In case you weren't paying attention, we just crashed.
A nice, tidy 10% pull in just a few days. Blood in the streets, yadda yadda yadda.
If I'm not seeming too panicky, that's because I'm not. It had been a very long time without a decent correction in the market, so some kind of pullback was to be expected. The speed and length of the pullback is fast and large, but I tend to underestimate how far we can go... both to the upside and downside.
For some reference, here's the 5-day rate of change for the S&P 500 going back to 2011:
While pretty infrequent, it does happen every few years. This is the "tail risk" that we hear about in the market all the time.
Normally, when we see this kind of move there's a very high chance of retesting the lows... here's some examples:
2015-2016
2011:
Yet a retest isn't guaranteed. For good examples, you need to actually look at the futures market to see the overnight trading sessions in 2016 where we had big bounces after Brexit and the US Elections
And there was also the Ebola scare in late 2014:
So are we going to retest the lows or not? I'm leaning towards the second choice for a few reasons.
Before we consider what a "retest" means, there's actually two levels to watch. You have the overnight low, and the low put in during regular trading hours (RTH).
The overnight low is actually drastically lower than what we saw in RTH:
For now, let's just consider some reasons why the odds are against a near term retest...
No Event Overhang
If you look at some of the recent large pullbacks, there was some kind of an ongoing catalyst driving the overall macro landscape.
Fiscal cliff. Eurozone crisis. Chinese interest rates. Fed decisions.
As it stands right now, there are no near term market moving events that pose a "clear and present danger." The one possibility is a US government shutdown, but that's all I can think of.
The real reason we saw an acceleration to the downside was related to market structure.
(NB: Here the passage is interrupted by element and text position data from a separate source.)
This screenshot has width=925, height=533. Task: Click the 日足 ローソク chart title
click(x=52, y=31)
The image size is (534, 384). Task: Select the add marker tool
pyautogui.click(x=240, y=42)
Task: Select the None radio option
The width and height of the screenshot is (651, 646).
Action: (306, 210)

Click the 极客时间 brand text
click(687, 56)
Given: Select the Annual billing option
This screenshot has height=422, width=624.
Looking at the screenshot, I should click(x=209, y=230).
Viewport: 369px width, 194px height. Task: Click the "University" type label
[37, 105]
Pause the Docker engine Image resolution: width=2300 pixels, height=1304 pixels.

There were too many volatility shorts, and they got runover-- the VIX squeezed, and XIV failed.
The short volatility blowout is now a "known known." The catalyst is already past us, and we've got a pretty good idea how bad it was. Once a catalyst becomes a known known, it quickly becomes priced into the market.
BFC's Are Holding Up
Not just a month ago, the Dow Jones Industrial Average looked unstoppable.
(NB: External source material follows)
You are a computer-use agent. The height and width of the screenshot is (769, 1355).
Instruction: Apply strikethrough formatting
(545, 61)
Why? Because Boeing was getting absolutely jammed higher into earnings. And since the DJIA is a market-cap weighted index, very large companies can significantly influence the market.
I call these stocks BFC's, which stands for Big F*cking Companies. Their weighting swings the S&P and Dow and Nasdaq so much.
Now many of these BFC's barely got hit, or have already recovered their gains. Here are some ones to watch:
Boeing (BA)
Amazon (AMZN)
JP Morgan (JPM)
Facebook (FB)
Microsoft (MSFT)
It's pretty simple here... even if much of the market is trading like hot garbage, the big indexes will still have a bid because these BFC's are bid.
Taking the Other Side
Personally, I'm not hoping for straight up action like we've seen over the past year. I would prefer two-way action, and would welcome a retest of the lows.
Yet my current thesis is that unless we see more instability in the volatility markets and a breakdown from these BFC's, it's going to be VERY VERY HARD for the market to have the same kind of sellers that it experienced earlier this week.